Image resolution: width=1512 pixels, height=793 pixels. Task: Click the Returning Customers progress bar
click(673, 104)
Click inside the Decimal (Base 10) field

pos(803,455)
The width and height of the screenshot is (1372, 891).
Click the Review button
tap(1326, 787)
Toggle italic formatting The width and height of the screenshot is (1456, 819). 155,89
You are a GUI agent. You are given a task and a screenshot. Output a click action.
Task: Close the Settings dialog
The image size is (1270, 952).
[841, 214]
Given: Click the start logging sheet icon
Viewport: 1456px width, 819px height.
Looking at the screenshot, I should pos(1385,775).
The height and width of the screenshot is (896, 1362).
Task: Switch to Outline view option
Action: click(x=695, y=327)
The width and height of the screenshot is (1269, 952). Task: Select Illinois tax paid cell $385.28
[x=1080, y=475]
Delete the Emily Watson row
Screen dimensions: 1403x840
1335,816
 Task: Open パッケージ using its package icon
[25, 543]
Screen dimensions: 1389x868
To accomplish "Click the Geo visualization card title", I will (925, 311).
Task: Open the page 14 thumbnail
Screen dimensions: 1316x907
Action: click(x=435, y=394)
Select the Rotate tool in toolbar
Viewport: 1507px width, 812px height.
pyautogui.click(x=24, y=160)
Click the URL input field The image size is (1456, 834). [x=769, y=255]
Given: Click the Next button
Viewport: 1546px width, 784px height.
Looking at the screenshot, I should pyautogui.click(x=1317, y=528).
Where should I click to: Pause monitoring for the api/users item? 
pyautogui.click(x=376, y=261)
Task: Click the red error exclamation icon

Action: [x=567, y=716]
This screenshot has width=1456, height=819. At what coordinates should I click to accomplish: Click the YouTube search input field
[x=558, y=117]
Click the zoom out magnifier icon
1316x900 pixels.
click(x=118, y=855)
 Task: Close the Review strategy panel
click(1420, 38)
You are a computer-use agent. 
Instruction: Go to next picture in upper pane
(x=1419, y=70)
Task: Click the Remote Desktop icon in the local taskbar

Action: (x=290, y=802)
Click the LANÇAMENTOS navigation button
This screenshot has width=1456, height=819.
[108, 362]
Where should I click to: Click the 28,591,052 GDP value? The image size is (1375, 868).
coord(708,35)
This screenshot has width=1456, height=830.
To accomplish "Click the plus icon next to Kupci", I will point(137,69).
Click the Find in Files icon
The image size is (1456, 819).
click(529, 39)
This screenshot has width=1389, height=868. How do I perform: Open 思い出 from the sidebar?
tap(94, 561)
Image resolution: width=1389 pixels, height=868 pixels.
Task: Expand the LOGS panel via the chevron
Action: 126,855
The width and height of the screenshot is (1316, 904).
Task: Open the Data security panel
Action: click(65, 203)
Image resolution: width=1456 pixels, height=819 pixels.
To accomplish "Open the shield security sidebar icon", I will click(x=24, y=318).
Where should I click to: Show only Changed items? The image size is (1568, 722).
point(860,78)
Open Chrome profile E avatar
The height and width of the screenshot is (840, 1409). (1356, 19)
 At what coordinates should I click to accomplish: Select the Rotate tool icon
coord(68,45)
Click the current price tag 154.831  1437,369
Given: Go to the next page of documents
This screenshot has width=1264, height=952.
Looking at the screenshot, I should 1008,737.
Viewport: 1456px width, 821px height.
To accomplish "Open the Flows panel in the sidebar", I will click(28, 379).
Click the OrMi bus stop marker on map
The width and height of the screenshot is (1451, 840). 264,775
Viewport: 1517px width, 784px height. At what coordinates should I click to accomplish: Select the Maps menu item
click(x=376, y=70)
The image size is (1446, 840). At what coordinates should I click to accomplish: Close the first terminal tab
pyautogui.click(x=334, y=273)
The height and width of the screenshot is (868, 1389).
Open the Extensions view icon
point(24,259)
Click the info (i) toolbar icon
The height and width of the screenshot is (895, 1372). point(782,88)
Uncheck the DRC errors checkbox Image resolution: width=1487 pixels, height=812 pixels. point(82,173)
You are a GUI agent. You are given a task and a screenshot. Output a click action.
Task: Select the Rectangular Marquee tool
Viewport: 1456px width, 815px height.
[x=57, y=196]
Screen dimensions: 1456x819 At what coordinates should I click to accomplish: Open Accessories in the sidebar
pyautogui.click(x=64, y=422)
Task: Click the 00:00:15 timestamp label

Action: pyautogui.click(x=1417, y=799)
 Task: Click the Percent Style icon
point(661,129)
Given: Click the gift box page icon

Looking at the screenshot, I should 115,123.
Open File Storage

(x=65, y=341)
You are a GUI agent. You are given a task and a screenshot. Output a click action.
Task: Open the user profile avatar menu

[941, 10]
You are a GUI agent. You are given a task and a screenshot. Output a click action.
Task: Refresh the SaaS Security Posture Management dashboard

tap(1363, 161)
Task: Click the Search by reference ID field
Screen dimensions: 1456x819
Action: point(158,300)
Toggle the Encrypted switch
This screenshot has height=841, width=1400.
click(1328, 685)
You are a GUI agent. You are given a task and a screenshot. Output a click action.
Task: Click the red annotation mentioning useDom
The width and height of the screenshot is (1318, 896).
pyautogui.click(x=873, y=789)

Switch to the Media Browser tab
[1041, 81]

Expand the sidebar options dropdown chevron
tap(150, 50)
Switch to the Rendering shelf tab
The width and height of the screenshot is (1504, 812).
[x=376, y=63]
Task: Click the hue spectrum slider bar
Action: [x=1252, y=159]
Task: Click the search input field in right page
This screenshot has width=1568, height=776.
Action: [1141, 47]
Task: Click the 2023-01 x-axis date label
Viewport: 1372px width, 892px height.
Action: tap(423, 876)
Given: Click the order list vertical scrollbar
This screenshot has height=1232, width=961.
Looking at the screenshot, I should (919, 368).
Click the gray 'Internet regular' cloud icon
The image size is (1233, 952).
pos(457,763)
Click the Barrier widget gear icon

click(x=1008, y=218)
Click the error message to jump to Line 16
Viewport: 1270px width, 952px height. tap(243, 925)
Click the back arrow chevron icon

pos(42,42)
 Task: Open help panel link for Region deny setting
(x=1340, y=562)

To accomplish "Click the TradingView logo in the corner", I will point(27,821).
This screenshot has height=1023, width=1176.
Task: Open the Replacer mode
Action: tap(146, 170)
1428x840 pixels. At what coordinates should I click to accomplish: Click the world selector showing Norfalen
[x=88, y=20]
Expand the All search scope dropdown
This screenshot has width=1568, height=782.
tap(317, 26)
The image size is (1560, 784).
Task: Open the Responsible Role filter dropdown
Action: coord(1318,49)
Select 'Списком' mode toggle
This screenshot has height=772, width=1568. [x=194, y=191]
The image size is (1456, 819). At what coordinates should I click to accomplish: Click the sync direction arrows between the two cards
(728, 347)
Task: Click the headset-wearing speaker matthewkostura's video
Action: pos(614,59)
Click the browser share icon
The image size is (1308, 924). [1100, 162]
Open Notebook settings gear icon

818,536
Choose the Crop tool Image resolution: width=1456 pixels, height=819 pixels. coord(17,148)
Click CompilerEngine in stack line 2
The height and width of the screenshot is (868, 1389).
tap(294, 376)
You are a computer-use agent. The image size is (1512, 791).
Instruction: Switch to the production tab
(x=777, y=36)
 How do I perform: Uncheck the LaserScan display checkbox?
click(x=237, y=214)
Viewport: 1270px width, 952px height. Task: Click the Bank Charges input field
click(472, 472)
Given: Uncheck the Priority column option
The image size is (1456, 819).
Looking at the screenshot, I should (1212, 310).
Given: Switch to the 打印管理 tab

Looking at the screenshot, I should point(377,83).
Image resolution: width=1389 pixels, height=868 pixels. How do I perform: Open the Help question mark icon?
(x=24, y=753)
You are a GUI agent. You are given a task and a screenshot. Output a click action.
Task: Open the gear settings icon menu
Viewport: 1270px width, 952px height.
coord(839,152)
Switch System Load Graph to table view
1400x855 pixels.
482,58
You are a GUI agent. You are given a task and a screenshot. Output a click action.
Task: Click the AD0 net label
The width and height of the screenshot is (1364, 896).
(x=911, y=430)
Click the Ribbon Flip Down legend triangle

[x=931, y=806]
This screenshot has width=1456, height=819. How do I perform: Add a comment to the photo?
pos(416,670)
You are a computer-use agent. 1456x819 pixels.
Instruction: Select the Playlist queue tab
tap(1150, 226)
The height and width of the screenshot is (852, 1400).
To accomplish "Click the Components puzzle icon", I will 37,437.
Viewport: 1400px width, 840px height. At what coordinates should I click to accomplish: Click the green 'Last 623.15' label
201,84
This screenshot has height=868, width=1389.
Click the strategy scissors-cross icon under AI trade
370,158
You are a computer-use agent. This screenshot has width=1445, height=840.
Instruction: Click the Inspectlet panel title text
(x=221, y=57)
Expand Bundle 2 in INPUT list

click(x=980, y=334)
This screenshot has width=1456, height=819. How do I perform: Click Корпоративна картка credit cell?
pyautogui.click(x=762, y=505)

- - - -

• What is needed: Please report every line among the entries that includes "computer".

• Response to the exercise:
You are a computer-use agent. 
You are a computer-use agent. The image size is (1512, 791).
You are a computer-use agent. 1456x819 pixels.
You are a computer-use agent. This screenshot has width=1445, height=840.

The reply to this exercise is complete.